He tried to get the agents to sign his own form saying he was turning the devices over “under extreme duress of injustice, intimidation, and what is clearly presidential politically motivated coercion.”
The agents refused, saying they couldn’t sign something unless it was a government form, he said.
Eventually “under protest,” Mr. Akins signed a property receipt, adding a line that he wasn’t surrendering his rights and interests.
“Me, I’m very knowledgeable in this whole thing because I invented it … and I know what my rights are,” he said. “But the average individual that owns one bump-fire stock and goes in to turn it in — he isn’t going to know these things, or she.”
Mr. Prince said he’s concerned that there are individuals out waiving their rights to future reimbursement for the devices.
“We want to make sure that people know that they don’t need to do that,” the lawyer said. “They don’t need to relinquish their rights, even though the ATF may be trying to coerce them into doing that.”
The ATF said that’s not the case, and that they won’t destroy any surrendered bump stocks until all applicable litigation over the matter has been adjudicated.
“ATF uses a standard abandonment form when an individual (or entity) voluntarily surrenders any property, including bump stocks,” spokeswoman April Langwell said in an email. “If an individual turning in a bump stock declines to complete this form for any reason, ATF will still accept the device(s) and will provide a standard property receipt to document the transfer.”

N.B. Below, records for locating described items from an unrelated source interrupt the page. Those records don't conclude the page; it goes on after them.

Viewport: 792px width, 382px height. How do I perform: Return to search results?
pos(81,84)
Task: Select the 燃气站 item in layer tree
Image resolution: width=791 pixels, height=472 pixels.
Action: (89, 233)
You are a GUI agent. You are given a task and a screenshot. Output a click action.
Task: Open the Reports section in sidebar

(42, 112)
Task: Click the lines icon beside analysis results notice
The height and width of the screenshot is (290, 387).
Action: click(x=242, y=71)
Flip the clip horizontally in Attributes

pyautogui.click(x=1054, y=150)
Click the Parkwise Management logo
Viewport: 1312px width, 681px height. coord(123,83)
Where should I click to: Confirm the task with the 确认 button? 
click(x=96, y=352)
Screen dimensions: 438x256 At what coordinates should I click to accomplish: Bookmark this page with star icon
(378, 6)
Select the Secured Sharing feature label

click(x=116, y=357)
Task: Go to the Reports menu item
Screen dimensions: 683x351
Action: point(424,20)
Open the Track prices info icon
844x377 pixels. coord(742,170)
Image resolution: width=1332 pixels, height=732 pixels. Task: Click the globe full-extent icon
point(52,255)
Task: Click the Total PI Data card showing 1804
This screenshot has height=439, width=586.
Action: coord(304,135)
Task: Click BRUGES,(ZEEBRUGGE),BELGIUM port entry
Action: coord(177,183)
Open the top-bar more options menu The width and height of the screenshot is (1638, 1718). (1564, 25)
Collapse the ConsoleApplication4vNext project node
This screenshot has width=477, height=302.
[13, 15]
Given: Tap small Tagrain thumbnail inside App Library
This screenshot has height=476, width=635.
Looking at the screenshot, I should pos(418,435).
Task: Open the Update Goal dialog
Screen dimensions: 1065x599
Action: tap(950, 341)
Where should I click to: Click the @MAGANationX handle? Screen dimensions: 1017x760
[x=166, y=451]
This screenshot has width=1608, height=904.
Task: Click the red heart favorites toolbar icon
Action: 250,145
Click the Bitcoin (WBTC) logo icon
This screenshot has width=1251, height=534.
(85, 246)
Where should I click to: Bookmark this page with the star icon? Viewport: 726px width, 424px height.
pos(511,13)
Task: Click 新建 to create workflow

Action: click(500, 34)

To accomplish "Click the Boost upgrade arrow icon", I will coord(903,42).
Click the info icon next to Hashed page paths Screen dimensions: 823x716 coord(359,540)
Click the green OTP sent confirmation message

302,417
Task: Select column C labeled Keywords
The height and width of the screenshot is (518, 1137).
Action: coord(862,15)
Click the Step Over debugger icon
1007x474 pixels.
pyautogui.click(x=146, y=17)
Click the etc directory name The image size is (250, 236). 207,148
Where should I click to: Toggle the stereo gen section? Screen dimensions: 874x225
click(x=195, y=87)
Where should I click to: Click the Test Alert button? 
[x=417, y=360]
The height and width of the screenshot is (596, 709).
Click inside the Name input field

Gun-rights advocates did score something of a win over the weekend when a federal appeals court in D.C. ordered that the ban scheduled to take effect on Tuesday be stayed — but only for the people involved in that case. That leaves others all over the country scrambling — and Mr. Akins said it didn’t need to be this way.
“It’s just been a nightmare. They’re just making it up as they go along, and it’s all because Trump told Sessions to do it,” he said. “Can’t seem to get the wall built, can’t seem to get other things done, but oh boy, jump on those bump-fire stocks immediately — that’s the No. 1 priority for the country. It’s just ridiculous.”
After the 2017 Las Vegas shooting, the Trump administration reversed longstanding legal readings by the Bush and Obama administrations that bump stocks couldn’t be banned under existing law. But Trump administration lawyers concluded that the stocks were the equivalent of machine guns, making them eligible to be regulated under pre-existing law.
Mr. Akins says he faced a similar reversal himself. Twice during the Bush years the ATF ruled his device was not a machine gun before reversing itself in 2006.
He said the Trump administration’s move also sets the stage for a future Democratic president to potentially go further and start proposing unilateral bans of semiautomatic firearms like the AR-15.
“They’ll say well, since every semi-automatic firearm out there can be bump-fired, now we’re going to conclude that every semi-automatic firearm out there equates to a machine gun,” he said. “And that’s what really worries me in the long run … it’s the creep of it.”
He said he wasn’t sure what Mr. Trump thought he was going to gain by moving to ban the devices.
“But he has really upset a lot of people in the firearms industry and the firearms community at large and gun owners at large when he stands up there and tells us that he’s for our Second Amendment and our Second Amendment’s safe, don’t worry about that, and then he does this,” he said.